Nadia y Yolanda
Es en estas disputas donde se escenifican las preocupaciones de la izquierda clásica, no en el laberinto de las identidades y su hidra de tribus enfrentadas
Es inevitable que en política todo se personalice, que los conflictos se representen a partir de las personas que mejor encarnen los polos enfrentados. Nos lo encontramos siempre en la presentación de los contrarios por antonomasia, Gobierno y oposición, Sánchez y Casado. La energía que mueve casi todo lo político es el poder. Por eso predomina una visión en la que no hay reconciliación posible, o se impone uno u otro. Ahora, una u otra: Nadia o Yolanda, Calviño o Díaz, la vicepresidenta 1ª o la vicepresidenta 2ª. En este caso, con el morbo añadido de que ambas están en el mismo Gobierno.
Lo interesante del caso no es ya la personalización de un conflicto entre estas dos cabezas de las dos fuerzas políticas coaligadas; lo más relevante es lo que cada una de ellas representa. En el caso de Yolanda Díaz va mucho más allá del interés de UP por diferenciarse del PSOE o promocionar a su nueva lideresa potencial. Ser uno de los polos de la confrontación le viene estupendamente, desde luego, porque hasta este momento representaba a la izquierda negociadora de raíz sindical. Ahora, con la disputa laboral, puede combinar este perfil con aquel otro imprescindible para que Podemos no pierda su identidad: eso del “sí se puede”, una importación del eslogan del “otro mundo es posible” de los antiglobalizadores originarios. Y para ello le es muy funcional tener un antagonista en la misma izquierda, que además se sienta en el mismo Consejo de Ministros. Una a la derecha, otra a la izquierda del padre Sánchez.
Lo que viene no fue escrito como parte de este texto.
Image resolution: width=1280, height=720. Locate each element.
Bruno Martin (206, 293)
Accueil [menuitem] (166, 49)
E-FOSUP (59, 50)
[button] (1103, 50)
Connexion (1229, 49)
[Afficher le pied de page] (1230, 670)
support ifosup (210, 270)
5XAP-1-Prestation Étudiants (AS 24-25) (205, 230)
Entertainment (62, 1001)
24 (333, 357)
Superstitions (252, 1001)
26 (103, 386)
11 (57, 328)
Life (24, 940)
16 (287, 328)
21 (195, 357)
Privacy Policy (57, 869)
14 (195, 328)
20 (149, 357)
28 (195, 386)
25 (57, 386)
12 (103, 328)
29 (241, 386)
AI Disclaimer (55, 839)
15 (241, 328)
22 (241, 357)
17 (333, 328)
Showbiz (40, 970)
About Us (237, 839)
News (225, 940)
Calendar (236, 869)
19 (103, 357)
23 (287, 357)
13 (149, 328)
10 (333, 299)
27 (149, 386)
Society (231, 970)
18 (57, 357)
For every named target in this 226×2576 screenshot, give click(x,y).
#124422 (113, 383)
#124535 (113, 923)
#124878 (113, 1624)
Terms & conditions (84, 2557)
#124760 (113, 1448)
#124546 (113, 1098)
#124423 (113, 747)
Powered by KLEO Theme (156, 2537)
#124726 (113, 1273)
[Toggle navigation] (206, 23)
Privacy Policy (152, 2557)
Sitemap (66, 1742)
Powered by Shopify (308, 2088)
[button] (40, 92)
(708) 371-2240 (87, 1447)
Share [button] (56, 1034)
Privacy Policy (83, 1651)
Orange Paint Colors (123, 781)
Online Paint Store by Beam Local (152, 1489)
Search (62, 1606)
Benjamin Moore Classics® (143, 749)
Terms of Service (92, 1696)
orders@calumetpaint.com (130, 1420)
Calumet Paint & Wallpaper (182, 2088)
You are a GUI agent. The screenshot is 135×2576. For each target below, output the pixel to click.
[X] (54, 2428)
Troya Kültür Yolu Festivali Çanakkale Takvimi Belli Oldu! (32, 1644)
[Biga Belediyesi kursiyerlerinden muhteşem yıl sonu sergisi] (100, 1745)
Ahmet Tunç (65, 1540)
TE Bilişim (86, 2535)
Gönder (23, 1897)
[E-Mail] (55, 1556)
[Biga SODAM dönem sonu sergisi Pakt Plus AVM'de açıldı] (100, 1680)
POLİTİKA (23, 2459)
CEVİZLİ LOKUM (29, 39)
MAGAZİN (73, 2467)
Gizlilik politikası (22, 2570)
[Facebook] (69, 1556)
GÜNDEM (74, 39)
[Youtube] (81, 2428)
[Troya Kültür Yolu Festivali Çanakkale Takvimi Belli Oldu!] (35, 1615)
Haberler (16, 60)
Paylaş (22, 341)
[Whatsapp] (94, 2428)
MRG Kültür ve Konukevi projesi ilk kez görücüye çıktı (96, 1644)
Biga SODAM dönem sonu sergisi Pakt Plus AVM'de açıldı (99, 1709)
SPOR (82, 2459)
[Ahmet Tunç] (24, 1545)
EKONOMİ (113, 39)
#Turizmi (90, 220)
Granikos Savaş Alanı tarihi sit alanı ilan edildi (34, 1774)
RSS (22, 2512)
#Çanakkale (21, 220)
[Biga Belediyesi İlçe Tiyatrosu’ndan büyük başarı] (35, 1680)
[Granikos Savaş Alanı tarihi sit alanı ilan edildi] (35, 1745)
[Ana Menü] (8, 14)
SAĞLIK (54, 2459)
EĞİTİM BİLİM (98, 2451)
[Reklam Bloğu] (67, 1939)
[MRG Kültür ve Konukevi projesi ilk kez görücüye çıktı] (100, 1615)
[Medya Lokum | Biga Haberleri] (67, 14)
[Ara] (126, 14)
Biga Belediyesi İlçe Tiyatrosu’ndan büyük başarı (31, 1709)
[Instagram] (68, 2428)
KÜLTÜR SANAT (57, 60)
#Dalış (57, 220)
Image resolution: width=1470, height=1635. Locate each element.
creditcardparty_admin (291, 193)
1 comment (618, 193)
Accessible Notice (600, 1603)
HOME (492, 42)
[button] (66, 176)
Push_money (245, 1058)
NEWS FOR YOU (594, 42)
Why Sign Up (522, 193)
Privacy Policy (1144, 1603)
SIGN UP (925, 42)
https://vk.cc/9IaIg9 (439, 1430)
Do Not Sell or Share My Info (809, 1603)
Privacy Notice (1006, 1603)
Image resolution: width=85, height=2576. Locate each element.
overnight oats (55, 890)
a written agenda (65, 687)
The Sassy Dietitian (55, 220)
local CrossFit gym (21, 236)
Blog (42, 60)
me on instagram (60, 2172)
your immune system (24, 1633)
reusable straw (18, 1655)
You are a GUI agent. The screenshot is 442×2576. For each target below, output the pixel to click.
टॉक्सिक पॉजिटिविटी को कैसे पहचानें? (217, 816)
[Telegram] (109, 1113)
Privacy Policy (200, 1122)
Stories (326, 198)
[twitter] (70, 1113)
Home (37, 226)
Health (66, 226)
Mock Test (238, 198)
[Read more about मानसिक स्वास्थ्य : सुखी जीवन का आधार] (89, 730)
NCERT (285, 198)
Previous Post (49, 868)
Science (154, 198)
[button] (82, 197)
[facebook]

Calviño no lo tiene tan fácil, como cualquiera a quien compete gestionar el “principio de realidad”. Con una deuda en el 120% del PIB, un 14% de paro, el gasto público y la inflación disparados, y los frugales de la UE al acecho no está uno para alegrías ideológicas o para construirse un perfil “empático” con proyección electoral. Con salvar los muebles ya tiene suficiente. Si encima ve como sus esfuerzos por incardinar la dimensión más social del Gobierno en la ortodoxia europea se ponen en el activo del socio menor, no hay que imaginarla particularmente feliz. O con esa imputación de ser la tecnócrata al servicio de Bruselas. En su caso, tener una antagonista tan cercana es más un marrón que un provecho.
Con todo, para cualquier observador desapasionado esta dialéctica entre vicepresidentas tiene el valor de desvelarnos los límites de las políticas de izquierdas en el siglo XXI. La disputa puede presentarse bajo el binomio realismo/utopismo, aunque en el fondo todo gire en torno a cuál sea la autonomía de la política bajo las condiciones del Gobierno complejo y multinivel. Sinceramente, no creo que Calviño sea menos de izquierdas que Díaz. Es más cauta y consciente de que a golpe de BOE no se consiguen los milagros, o que no basta con las buenas intenciones. En eso coincidiría con el presidente del Gobierno portugués. Pero tener a una Díaz en el papel de amable Pepito Grillo permite no tener que darse por satisfecho con la gobernanza al uso, obliga a ensanchar los márgenes de lo factible. Ya ven, fascinante. También porque es en estas disputas donde se escenifican las preocupaciones de la izquierda clásica, no en el laberinto de las identidades y su hidra de tribus enfrentadas. Lo que está por ver es si se llegará a la síntesis a la que aspira toda dialéctica o si, como decía al principio, estamos condenados a que solo pueda ganar una.